How else to explain the Fish and Wildlife Service's threats last year to halt oil production in Texas to protect a "Sand Dune Lizard" which it claimed -- on very thin evidence -- might be endangered?

How else to explain the criminal charges the Justice Department filed in 2011 against seven North Dakota oil companies over the deaths of a tiny handful of birds found near oil pits? (A judge eventually threw out the case, noting that windmills kill thousands of birds a year but the administration had never filed similar charges against its green energy allies.)

And how else to explain the administration's continued shut-out of Alaskan energy development despite the enormous amount of land available, vast enough to accommodate both broad conservation and safe production?

It is clear that in a whole range of decisions, officials in the Interior Department, the EPA, the Fish and Wildlife Service and other agencies are making choices equally ideological and equally opposed to taxpayer interest as those in the current IRS scandal.

Consider the depth of the ideological determination in the Alaska case. The federal government owns 69 percent of the state, a tract of land nearly one and one-half times the size of the state of Texas.

The government could literally set aside half of this land for conservation (so, a parcel 3/4 the size of Texas) while leaving the second half available for energy development that would contribute billions in royalties to the federal Treasury, create thousands of jobs, and drive down the cost of energy.

Yet bizarrely in the eyes of any reasonable observer, the federal government is taking sweeping actions to restrict access to resource-rich areas of Alaska onshore and offshore.

The Obama Administration is moving forward with plans that will limit oil and natural gas development in the Arctic National Wildlife Reserve, the National Petroleum Reserve-Alaska, and the Chukchi and Beaufort Seas.

In December, the Obama Administration expanded exclusionary, "special areas" and Wild and Scenic Rivers designations in the National Petroleum Reserve-Alaska, drastically limiting the area available for energy production in the petroleum reserve.

Certainly, the importance of land conservation is not lost on this Republican. While in Congress I helped save the Endangered Species Act and I understand the importance of biodiversity.

But the decisions in this case, like the Texas lizard and the North Dakota lawsuit, defy reason and smack of an ideological agenda.

Bureaucrats are, it appears, inventing environmental threats where none exist as an excuse to stop energy production.
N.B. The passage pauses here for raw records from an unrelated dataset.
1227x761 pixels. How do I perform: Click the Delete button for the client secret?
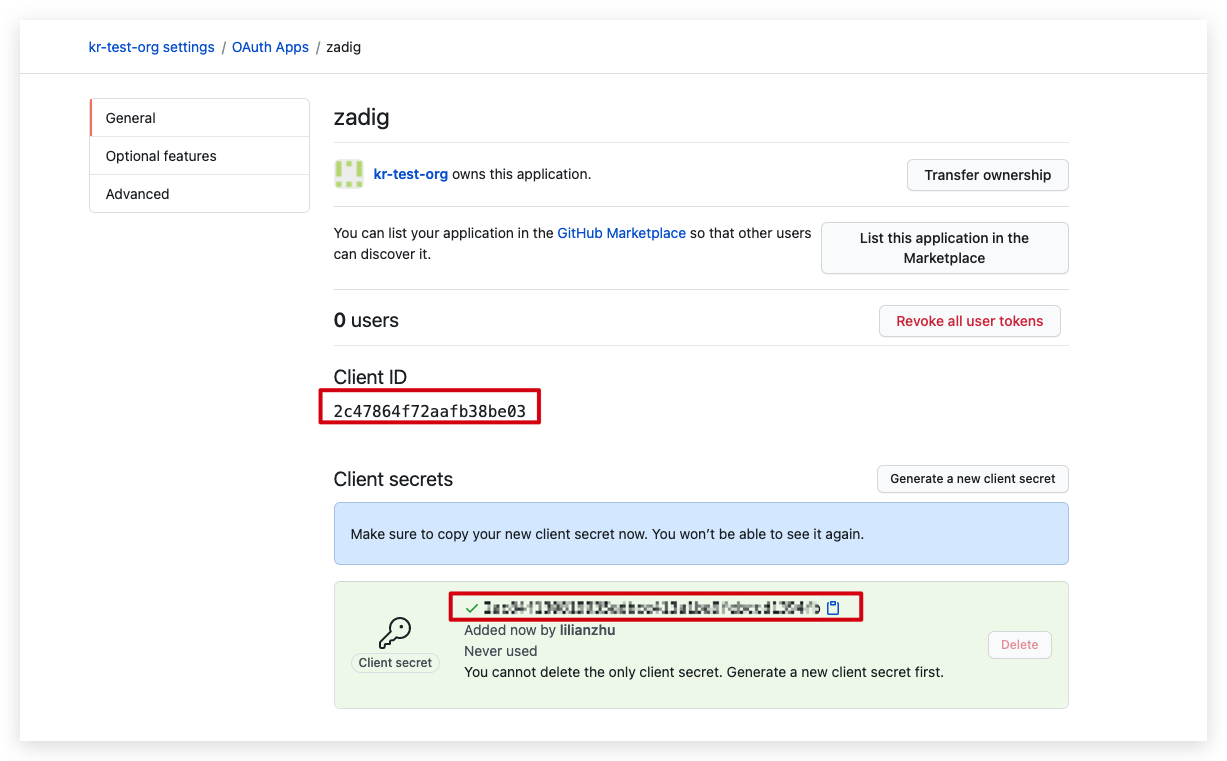(x=1019, y=644)
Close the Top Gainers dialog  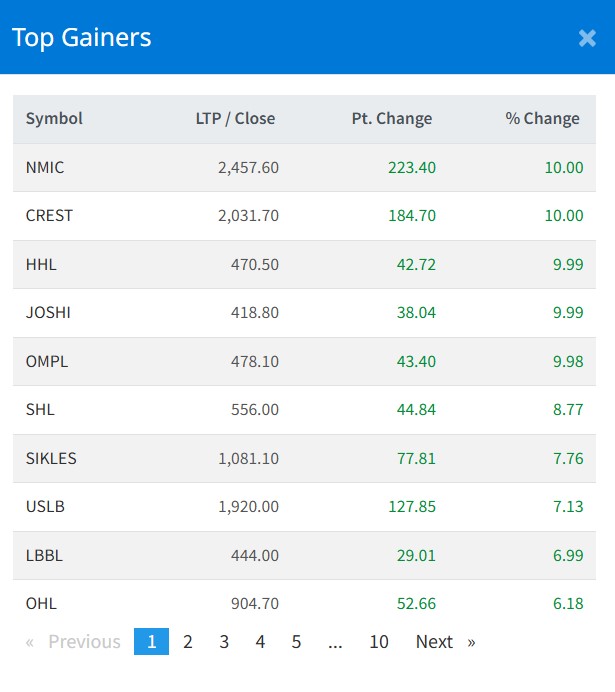[x=587, y=38]
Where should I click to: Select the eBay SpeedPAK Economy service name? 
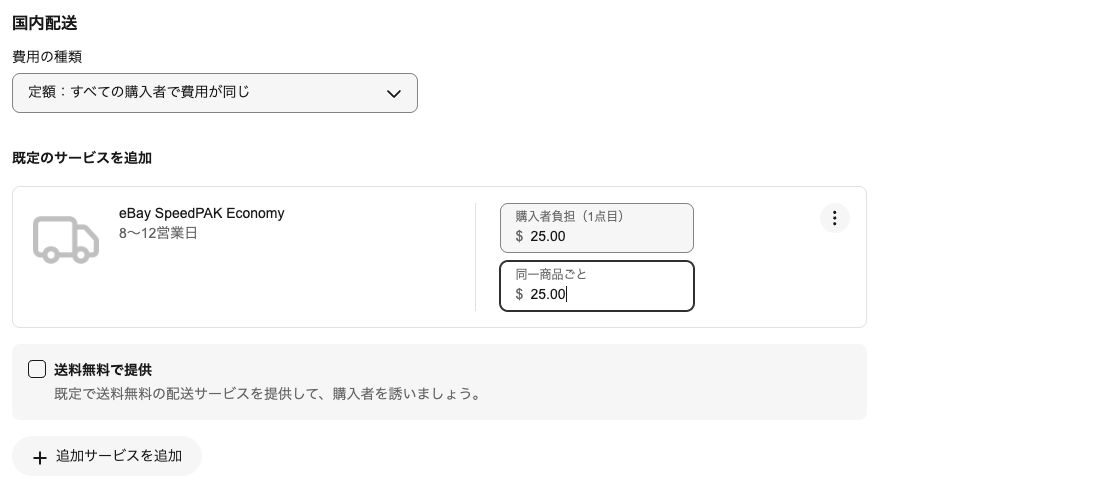(202, 213)
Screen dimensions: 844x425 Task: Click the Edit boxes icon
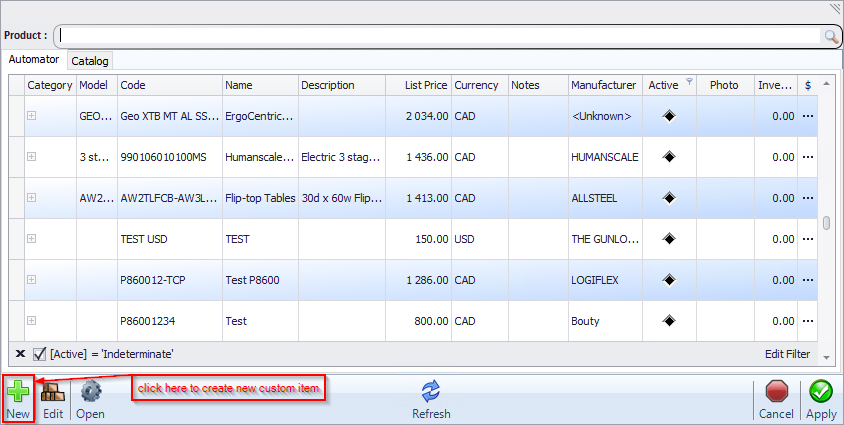click(x=53, y=391)
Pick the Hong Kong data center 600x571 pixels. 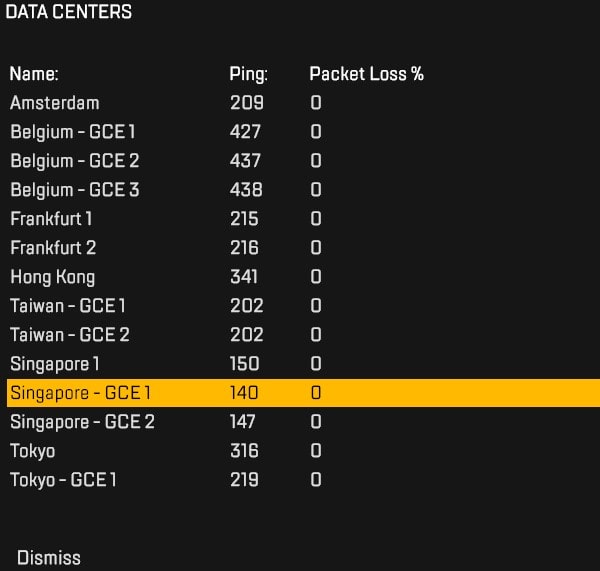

The tactic will undoubtedly create regulatory hurdles and delays for operators looking to deliver energy resources to American markets, much as the IRS's "extra scrutiny" debilitated conservative groups the administration didn't like.

As a sign of how out of control the bureaucracy remains, new conservation plans for the Arctic National Wildlife Refuge could close the "10-02" area, which is actually Congressionally designated for oil and gas exploration.

Offshore, the regulatory regime remains just as perilous. The jumble of agencies charged with permitting leasing programs have found themselves inundated by litigation from environmentalists.

The Alaska shut-out hasn't elicited much of a response from people in the lower-48, maybe because many wrongly assume that the "tight" oil and gas boom means the U.S. no longer needs Alaskan energy.

Of course, we still do: the new development could generate many billions in government revenues and create tens of thousands of jobs. Offshore Alaska alone could generate $193 billion in new revenue and create 55,000 jobs nationally.

The bureaucratic obstruction in Alaska and throughout the country, designed solely to advance the Left's ideological agenda, is a scandal of its own, and it's one that has played out openly. The American people should remember that when it comes to their government, it doesn't have to be bribery or outright deception to be an outrageous abuse of power.